At least you got a learning lesson in with your daughter.


----------



## onyx'girl (May 18, 2007)

Puppy stores don't care about the handling risks...obviously. There was a thread a year or so ago about the horse show annual puppy sales....I couldn't find it on the search box here, but this is the site for this years show:
Puppy Alley | Special Quarter Horse Events | AAQHC
Here is this years event rules:_*

2012 Congress Puppy Alley Requirements
Participants are required to complete a Puppy Alley Registration Form. Registration forms are available at the stall office. An Ohio Quarter Horse Association representative will collect the registration form when you arrive at Puppy Alley. Participants are required to display puppies in the designated Puppy Alley area only. Participants will occupy individual spaces within Puppy Alley. Spaces will be available on a daily first come, first served basis. No puppies less than 8 weeks of age will be permitted on Puppy Alley. All puppies must have a current Health Certificate prior to arriving at Puppy Alley. Health certificates must be available for inspection every day you plan to participate in Puppy Alley. All puppies are subject to examination by Congress designated veterinarians. The Congress designated veterinarian will have the final say as to a puppy's suitability to participate in Puppy Alley. Participants will be charged $20.00 per puppy, per day.*_
I hate government legislation, but sometimes it is needed to control uneducated supporters.


----------



## Falkosmom (Jul 27, 2011)

Yes, she trained and showed quarter horses.


----------



## Shade (Feb 20, 2012)

Falkosmom said:


> There is a man that goes to Missouri to all the breeders down there and collects these pups from them and brings them to the shows to sale them. Ugh!

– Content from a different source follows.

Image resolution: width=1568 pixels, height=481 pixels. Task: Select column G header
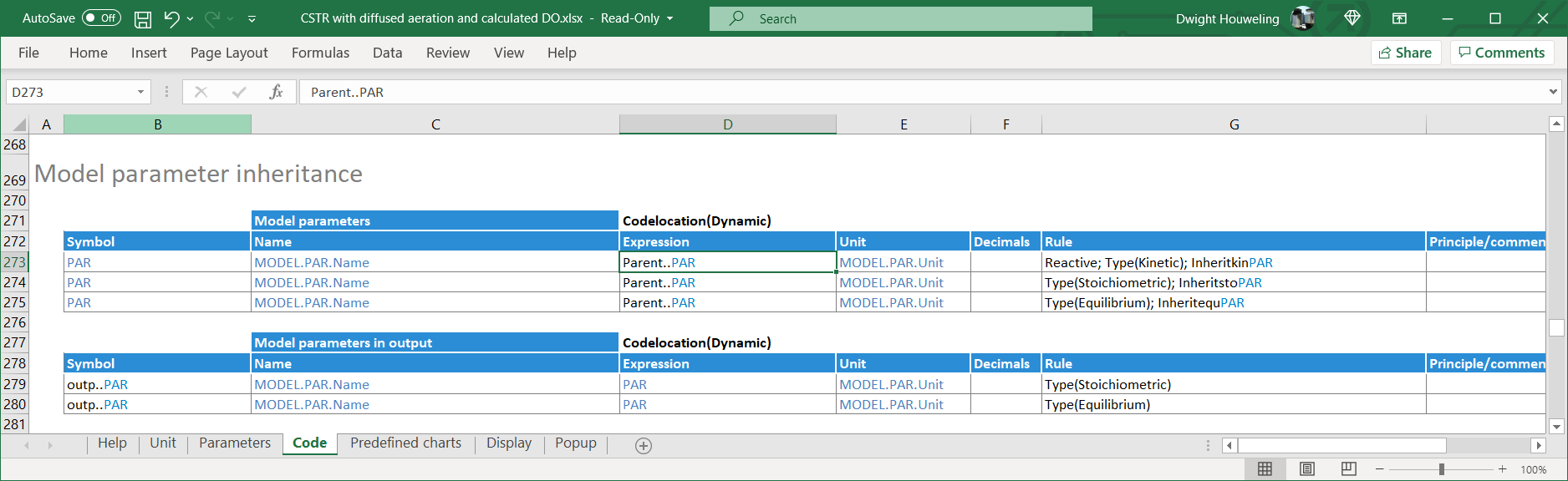(1234, 124)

That's just disgusting, money grabbing idiots...those poor dogs


----------



## damaya (Feb 1, 2011)

Yeah but they did have 2 econo size bottles of hand sanitizer at the door with a sign asking people to use it. :crazy:

carmspack- for sure different litters as evidenced not only by the look and size but by the day on the collar that they could be taken home.

If nothing at all a good lesson for my 10 year old. We also went to an SDA trial today. So she knows both sides of the coin pretty good for her age. She understands that none of the dogs we saw this morning started life like the ones we saw this evening.

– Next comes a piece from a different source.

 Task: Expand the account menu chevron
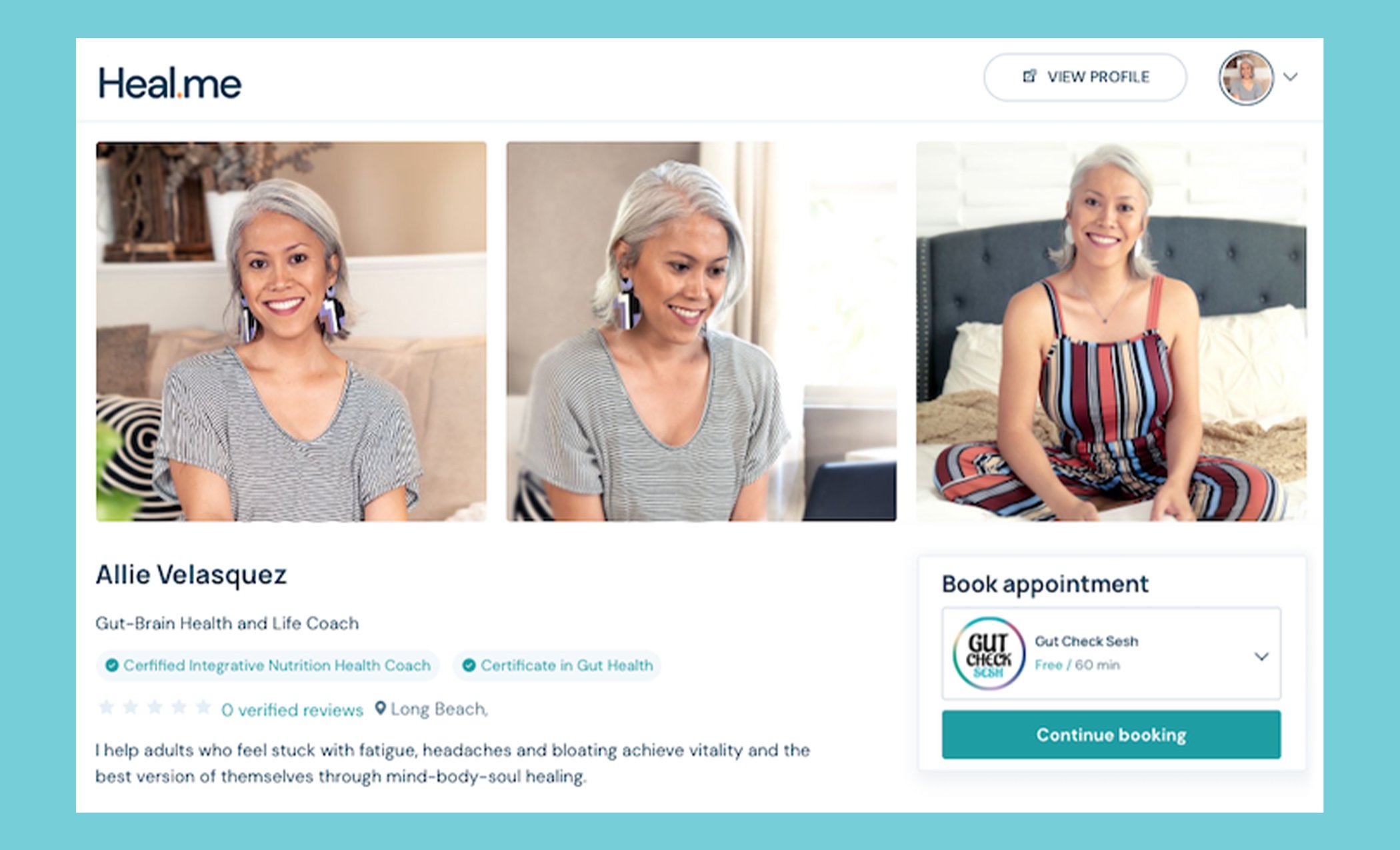coord(1291,77)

She knows and was involved in the choosing of our pup, and how we went about it.


----------



## onyx'girl (May 18, 2007)

Can you share your experience at the SDA trial? Like I said in your other thread, what a great choice you made in what you attended! SDA(that club) is worthy of a day spent, IMO!


----------



## dogfaeries (Feb 22, 2010)

I have a puppymill rescue Italian Greyhound. 

She has had 5 bone breaks, and is completely blind from Progressive Retinal Atrophy thanks to her scummy puppymill breeder (obviously, no health testing).

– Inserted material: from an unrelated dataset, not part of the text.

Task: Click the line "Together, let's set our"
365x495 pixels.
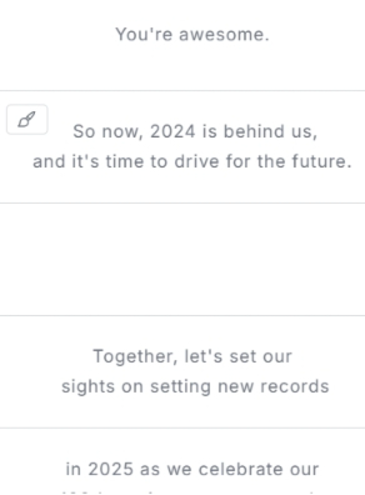Action: (192, 356)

You can read the newspaper account of the raid on the puppymill she came from, here:
Clovis, NM puppymill raid

I despise puppymillers.


----------



## llombardo (Dec 11, 2011)

When I was younger I had a job at a "pet store". They were high priced, sold mixed breeds for $500 and people actually bought them. They did not allow people to handle the pups. Most of the dogs had worms, some had breathing problems. I lasted there about a month, before I seen what was going on and started asking questions about where the puppies came from....I should have took all the puppies with me when I quit


----------



## Courtney (Feb 12, 2010)

Your description of what you saw is vile and these poor babies....

We all know that these puppies have been seperated from mom and have very little human contact, left in a cage all day.

I'm going to give my boy a extra hug & kiss today.


----------



## Sunflowers (Feb 17, 2012)

Courtney said:


> I'm going to give my boy a extra hug & kiss today.


Me, too. Mine was treated like a royal for his entire life, compared to those poor little ones. 

What breaks my heart is the hard wire surface they have to stay on, and the pee and poo that just goes through the grate. The instinct not to soil their den has been ruined. Just imagine the smell, and having to live above your own toilet. 

Ugh.


----------



## Caledon (Nov 10, 2008)

My breeder may not have been the best breeder that I could have selected, but her dogs were all loved and very well cared for and socialized. 

Puppy mills are very sad.


----------



## CeCe (Jun 1, 2011)

I can see how people are tempted to "rescue" these puppies from their situation. I feel bad for those little babies and I would want to take one home even though I know that is supporting puppy mills.


----------



## GsdLoverr729 (Jun 20, 2010)

Oh my gosh  What if you called animal control? Would they (or a rescue organization) rescue these babies? This person needs to be locked up just like he/she does to those poor babies!!!


----------



## robk (Jun 16, 2011)

We have a guy who sits on the side of the road selling assorted small breed dogs out of his van. He usually has 2 or 3 ex-pens with different types of pups for sale. He is there month end and month out. All year long. I've never stopped but have often wondered why the county lets him continue to operate. I can't imagine what his breeding operation looks like.


----------